Side issue, but I grew up in Sweden thinking asians have yellow skin.

After living and working with asians for decades in the Bay area, I have yet to meet a yellow one. To my eye, they're on the same white(pink)-brown-black spectrum as the rest of humanity.

Well yeah...

White people are pale to darkly tanned

Natives Americans are brown, not red

Black people are brown, not black, some not even very brown

Indian people are shades of brown too, and yet can be far darker than "black" people.

Japanese people are brown, not yellow

None of the colloquial color terms for races are accurate when you sit down and think about it.

The one time it might have been accurate is redheads are often pale enough to be white, so of course we call them gingers/redheads.

It's all a bit silly.

So are Black and Indigenous. The point is to lump Asians into "other" and only pay lip service to their inclusion.
Unless the goal is to make political hay of asians getting assaulted on subways, in which case asians are "people of color" who are "victims of white supremacy."
I always understood bipoc to be used primarily in places where either black people or indigenous people (usually both) had way more oppression than any other race. America is a good example of where bipoc makes way more sense, because they literally stole indigenous kids right out of their homes and built an economy on making a race of people into property. There's something to be said that there wasn't a case where all indian people who immigranted to america systematically had a generation of their children taken, shoved into a school where many of them were renamed, abused, starved, raped, experimented on, and eventually died there, never to see their families again.
Oh heck, let's not even address that saying "people of color" is respectful, but "colored people" is racist.
I'm assuming good faith, and that you truly don't understand the difference. I'd be curious to know if it's because you're old enough to remember when "colored" was "fine", or too young to have an understanding of the racist usage of "colored".

https://www.chicagotribune.com/columns/dahleen-glanton/ct-da...

"While the distinctions can be complicated, the information is readily available for anyone willing to seek it out. That means reading and having meaningful conversations with people of different races."

Sorry, both are racist--they're just two almost identical ways to say "not white." It's a term that gets used primarily by white people--most black people consider themselves black, not "poc," most Guatemalans consider themselves as such, not "poc," etc.--to erase all the differences and distinct interests between all these groups and reduce them to really the only think they have in common: that they're not white.
That’s similar to how “Asian” is used. Ask a Vietnamese person if they would include themselves in a group of Chinese people.

Asia is half of earths population, so “Asian” cannot possibly mean anything.

This is genuinely one of the less helpful comments I've seen on HN.

Instead of simply saying the reason is 'X' or even providing a link to a resource that explains why. You have linked to an article that can be fairly summarized as "Educate yourself".

This is possible even less helpful than LMGTFY link.

> You have linked to an article that can be fairly summarized as "Educate yourself".

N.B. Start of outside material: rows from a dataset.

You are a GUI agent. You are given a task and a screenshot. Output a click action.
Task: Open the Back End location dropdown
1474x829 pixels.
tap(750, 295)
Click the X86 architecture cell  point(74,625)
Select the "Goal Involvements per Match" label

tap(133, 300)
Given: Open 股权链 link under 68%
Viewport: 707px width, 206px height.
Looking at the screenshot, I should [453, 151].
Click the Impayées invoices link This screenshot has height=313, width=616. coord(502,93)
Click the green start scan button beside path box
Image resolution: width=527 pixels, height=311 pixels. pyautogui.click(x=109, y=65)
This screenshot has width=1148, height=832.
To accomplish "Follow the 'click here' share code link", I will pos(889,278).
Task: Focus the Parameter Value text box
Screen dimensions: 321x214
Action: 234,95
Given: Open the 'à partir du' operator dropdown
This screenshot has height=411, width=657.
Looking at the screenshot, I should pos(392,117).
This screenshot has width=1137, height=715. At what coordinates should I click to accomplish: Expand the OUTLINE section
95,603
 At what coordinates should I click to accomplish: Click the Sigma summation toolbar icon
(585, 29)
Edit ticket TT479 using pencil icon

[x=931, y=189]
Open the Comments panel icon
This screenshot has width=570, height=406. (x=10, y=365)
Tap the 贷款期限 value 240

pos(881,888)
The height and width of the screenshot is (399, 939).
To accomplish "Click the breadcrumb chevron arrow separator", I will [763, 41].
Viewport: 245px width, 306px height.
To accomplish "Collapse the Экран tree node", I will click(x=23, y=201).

And crucially, provides a reading list for doing so. I posted this understanding that anyone not interested in educating themselves is not going to find prescriptive recommendations for doing so useful.

That reading list is a who's who of insane woke ideologues.
What I truly understand is that if it is racist to say "colored person", then switching the terms around on the euphemism treadmill doesn't fix anything.

Give it another decade, and I promise you that BIPOC will be a racial slur. I've just ditched it ahead of time, so I won't have to write apologies about how I "didn't know better back then."

Didn't you get the memo? We cannot "move forward" until we properly asses people based the the fantastically shallow marker that is skin color!
Interestingly enough, Pew Research ran a study[0] a few years back which found that the majority of whites, blacks, and Hispanics reject race-conscious hiring—even if it results in less diversity.

I can only imagine what it would feel like to be a PoC in a company that has openly stated that their goal is to achieve a certain racial/ethnic composition regardless of standards. How would I not always have a sneaking suspicion that I was hired to fulfill some quota rather than on my own merits? Worse, I would feel that all of my colleagues are looking at me and wondering the same thing.

Excuse the cynicism, but I think the reason these companies have to shout about their DEI initiatives from the rooftops is because they care less about diversity and helping disadvantaged groups and more about signalling their virtue to the rest of the world.

[0]: https://www.pewresearch.org/social-trends/2019/05/08/america...

As a Hispanic man, I can say that I don't care about whether I earned my spot or lucked into it through my ancestry. Life isn't fair, and I'll gladly take whatever advantages I can scrounge up.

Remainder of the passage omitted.